TASK OBJECTIVE:
Copy the rows below verbatim, from the line containing "Where should I click to: Open the Comments" through the line containing "[x=867, y=127]", including both of those lines.

DATASET EXCERPTS:
:::::

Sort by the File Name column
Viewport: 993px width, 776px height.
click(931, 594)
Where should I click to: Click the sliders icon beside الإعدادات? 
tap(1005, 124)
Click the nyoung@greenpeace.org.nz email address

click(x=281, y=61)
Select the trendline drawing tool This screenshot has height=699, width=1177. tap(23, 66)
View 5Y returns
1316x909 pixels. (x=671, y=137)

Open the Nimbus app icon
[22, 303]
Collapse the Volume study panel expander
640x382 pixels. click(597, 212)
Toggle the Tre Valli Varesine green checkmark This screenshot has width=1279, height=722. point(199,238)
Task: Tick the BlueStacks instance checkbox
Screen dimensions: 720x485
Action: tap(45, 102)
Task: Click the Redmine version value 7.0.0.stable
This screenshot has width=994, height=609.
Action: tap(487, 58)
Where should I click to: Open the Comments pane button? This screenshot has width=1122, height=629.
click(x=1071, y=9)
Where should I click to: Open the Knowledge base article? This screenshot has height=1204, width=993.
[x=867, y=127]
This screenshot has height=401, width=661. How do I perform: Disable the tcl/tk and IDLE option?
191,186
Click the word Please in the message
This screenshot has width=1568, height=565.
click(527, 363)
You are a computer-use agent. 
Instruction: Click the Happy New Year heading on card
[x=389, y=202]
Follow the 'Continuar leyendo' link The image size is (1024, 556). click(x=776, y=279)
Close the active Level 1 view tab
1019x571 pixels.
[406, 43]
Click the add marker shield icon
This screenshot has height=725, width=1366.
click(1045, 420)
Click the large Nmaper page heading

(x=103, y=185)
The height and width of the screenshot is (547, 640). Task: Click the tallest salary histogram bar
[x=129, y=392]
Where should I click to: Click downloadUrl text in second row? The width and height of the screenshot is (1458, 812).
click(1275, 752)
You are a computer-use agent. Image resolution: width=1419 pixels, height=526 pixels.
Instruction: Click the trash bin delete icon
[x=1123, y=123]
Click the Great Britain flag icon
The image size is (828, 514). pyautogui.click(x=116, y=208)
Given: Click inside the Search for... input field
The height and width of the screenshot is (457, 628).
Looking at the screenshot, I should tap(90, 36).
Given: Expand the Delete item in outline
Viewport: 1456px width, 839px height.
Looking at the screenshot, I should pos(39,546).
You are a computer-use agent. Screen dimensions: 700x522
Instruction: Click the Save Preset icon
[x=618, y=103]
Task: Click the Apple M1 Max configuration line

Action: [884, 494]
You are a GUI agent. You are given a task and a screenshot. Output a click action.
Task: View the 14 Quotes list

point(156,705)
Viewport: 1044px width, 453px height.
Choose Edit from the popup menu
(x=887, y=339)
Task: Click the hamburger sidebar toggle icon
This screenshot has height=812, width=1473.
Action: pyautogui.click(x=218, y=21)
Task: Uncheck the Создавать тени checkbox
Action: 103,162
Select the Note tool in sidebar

:::::

EXERCISE RESPONSE:
Where should I click to: Open the Comments pane button? This screenshot has width=1122, height=629.
click(x=1071, y=9)
Where should I click to: Open the Knowledge base article? This screenshot has height=1204, width=993.
[x=867, y=127]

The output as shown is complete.